If the wind is absolutely steady throughout the entire point, and moves in exactly the same manner when the ball is high above the court as when it's near the court surface, then that too would even out. But what are the odds of that? If the wind kicks up after the majority of the sensors have measured the ball, it will blow the ball off-course. SpotEye, keep in mind, does not measure where the ball lands. It measures where the ball would land if nothing caused it to change course. But the wind will cause it to change course.

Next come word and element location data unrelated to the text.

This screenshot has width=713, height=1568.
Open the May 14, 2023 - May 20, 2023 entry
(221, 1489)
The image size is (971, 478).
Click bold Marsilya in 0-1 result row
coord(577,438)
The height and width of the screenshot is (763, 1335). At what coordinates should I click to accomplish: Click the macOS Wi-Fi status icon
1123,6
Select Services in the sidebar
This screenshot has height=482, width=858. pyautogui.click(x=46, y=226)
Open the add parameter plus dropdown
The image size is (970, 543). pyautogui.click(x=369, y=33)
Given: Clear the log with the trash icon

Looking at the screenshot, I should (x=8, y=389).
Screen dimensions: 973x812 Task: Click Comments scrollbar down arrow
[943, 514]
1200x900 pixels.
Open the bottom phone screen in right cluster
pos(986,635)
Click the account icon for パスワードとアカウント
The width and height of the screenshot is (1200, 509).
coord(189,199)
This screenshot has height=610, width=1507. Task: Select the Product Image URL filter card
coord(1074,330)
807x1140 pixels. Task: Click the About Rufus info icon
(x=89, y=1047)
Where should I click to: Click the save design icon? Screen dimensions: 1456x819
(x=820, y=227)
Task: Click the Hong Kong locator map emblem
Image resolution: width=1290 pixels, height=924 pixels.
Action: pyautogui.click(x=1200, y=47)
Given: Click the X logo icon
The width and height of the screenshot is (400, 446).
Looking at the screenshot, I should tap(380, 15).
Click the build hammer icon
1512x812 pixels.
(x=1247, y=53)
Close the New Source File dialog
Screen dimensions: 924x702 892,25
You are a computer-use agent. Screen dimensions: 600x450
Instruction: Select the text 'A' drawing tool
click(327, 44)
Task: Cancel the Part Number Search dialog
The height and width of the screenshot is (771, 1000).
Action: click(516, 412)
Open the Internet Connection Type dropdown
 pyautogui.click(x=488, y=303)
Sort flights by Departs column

A lot? No, of course not. SpotEye systems are consistently accurate to within a fraction of a percent of the length of the court. Of course, so are human beings -- how often does a linesperson miss a call by more than a few inches? Keep in mind that we are talking about very small differences. The call that generated the most controversy of all the calls at the 2003 Australian Open was in the Clijsters/Henin-Hardenne final, when Clijsters was broken for the last time. The linesperson said the ball was in, the umpire said it was out. SpotEye said it caught a millimeter or two of the line.
Now remember that the manufacturers are claiming 5 mm accuracy. That means that that 2003 Australian Open ball was too close to the line for SpotEye to call! Should one, in that case, rely on it to override the human linesperson? Probably all that point proved is that the umpire shouldn't have overridden.
The first time the author ran this article, it was a clear call for hesitating in the adoption of SpotEye. That's no longer so clear. If nothing else, it could help us sort out good linespeople from bad. But there is still a need to check marks on clay, and a need to admit that no system is going to be absolutely perfect. The question now, really, is how much we're willing to spend, and how much inaccuracy can we accept?